#### REQUIREMENT 1:
Summarize the forum thread on decoherence in exactly two sentences.

Decoherence vs Observer Wave Function Collapse & MWI: Questions

[Bmarcus]

TL;DR Summary

Questions about decoherence vs. observer wave function collapse and multi-worlds interpretation. Am I right that Zeh's decoherence theory does not involve an observer, and esp not a conscious observer? Also, am I right that his theory does not involve or align with the "multi-worlds" interpretation? Tx

I have a couple of questions about decoherence vs. observer wave function collapse and multi-worlds interpretation. Am I right that Zeh's decoherence theory does not involve an observer, and esp not a conscious observer? Also, am I right that his theory does not involve or align with the "multi-worlds" interpretation? PLEASE NOTE: I have a nearly zero math skills, so I would very much appreciate responses that don't involve complex formulas, calculus, trigonometry (whatever that is :) and whatnot! Thx much!

 

[Nugatory]

Am I right that Zeh's decoherence theory does not involve an observer, and esp not a conscious observer?

Pretty much, yes.

#### REQUIREMENT 2:
Rewrite the rows from the line with "Nouveautés (77, 1277)" up to and including the line with "[button] (386, 147)", replacing "Le Journal" with "Le Blog" and leaving everything else unchanged.

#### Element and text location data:
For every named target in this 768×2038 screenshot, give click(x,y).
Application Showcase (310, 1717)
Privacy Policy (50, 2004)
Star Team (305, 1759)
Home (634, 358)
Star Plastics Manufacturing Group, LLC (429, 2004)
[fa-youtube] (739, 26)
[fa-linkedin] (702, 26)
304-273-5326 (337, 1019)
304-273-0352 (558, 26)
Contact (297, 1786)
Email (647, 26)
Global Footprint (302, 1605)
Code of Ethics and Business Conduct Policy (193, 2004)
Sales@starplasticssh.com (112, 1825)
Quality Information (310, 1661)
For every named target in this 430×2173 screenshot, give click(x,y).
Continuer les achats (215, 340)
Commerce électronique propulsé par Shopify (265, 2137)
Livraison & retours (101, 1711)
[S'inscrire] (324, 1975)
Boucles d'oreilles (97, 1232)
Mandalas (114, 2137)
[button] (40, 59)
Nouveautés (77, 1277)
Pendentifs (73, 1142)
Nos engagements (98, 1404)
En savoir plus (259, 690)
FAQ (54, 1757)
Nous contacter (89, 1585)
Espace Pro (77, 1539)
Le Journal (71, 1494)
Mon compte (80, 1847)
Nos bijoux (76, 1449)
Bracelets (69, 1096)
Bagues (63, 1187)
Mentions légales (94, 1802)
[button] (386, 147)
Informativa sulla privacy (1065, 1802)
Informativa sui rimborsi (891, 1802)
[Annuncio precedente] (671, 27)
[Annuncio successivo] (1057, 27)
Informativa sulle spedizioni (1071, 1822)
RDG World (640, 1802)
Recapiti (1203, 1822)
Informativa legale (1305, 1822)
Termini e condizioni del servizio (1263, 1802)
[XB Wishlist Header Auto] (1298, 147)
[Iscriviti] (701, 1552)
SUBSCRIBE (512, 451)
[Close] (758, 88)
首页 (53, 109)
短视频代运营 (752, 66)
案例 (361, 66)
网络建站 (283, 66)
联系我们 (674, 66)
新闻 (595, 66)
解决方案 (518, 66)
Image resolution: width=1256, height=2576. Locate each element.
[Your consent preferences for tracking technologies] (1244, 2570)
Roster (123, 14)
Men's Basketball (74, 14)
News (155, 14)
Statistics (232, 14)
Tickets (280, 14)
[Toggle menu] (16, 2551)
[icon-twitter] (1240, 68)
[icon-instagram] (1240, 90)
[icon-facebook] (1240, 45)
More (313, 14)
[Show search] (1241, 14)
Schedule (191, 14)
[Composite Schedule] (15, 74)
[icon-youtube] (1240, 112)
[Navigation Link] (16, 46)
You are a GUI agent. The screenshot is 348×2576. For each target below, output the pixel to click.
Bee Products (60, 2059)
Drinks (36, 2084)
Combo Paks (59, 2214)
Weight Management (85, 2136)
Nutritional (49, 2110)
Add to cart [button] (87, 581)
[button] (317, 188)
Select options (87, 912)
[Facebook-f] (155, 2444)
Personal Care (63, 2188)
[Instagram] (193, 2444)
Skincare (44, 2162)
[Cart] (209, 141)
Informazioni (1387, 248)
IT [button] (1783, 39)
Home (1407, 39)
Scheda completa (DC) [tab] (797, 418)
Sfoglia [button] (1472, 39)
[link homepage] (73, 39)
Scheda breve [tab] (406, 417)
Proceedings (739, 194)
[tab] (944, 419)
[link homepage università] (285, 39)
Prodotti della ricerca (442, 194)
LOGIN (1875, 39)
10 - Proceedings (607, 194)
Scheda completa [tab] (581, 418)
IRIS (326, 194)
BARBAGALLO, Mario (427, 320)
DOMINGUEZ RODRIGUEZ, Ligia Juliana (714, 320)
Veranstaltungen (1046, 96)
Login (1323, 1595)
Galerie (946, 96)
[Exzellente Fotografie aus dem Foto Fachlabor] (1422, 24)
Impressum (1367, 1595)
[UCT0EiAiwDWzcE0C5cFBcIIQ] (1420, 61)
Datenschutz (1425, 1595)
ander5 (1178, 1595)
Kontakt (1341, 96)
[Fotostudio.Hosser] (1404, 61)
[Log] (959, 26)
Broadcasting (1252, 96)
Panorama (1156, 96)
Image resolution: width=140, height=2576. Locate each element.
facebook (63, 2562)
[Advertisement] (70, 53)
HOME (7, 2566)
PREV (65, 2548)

#### EXERCISE OUTPUT 1:
A participant asks whether Zeh's decoherence theory involves no observer, especially no conscious observer, and whether it neither involves nor aligns with the multi-worlds interpretation, requesting answers free of complex mathematics. A respondent replies to the first question that this is pretty much correct.

#### EXERCISE OUTPUT 2:
Nouveautés (77, 1277)
Pendentifs (73, 1142)
Nos engagements (98, 1404)
En savoir plus (259, 690)
FAQ (54, 1757)
Nous contacter (89, 1585)
Espace Pro (77, 1539)
Le Blog (71, 1494)
Mon compte (80, 1847)
Nos bijoux (76, 1449)
Bracelets (69, 1096)
Bagues (63, 1187)
Mentions légales (94, 1802)
[button] (386, 147)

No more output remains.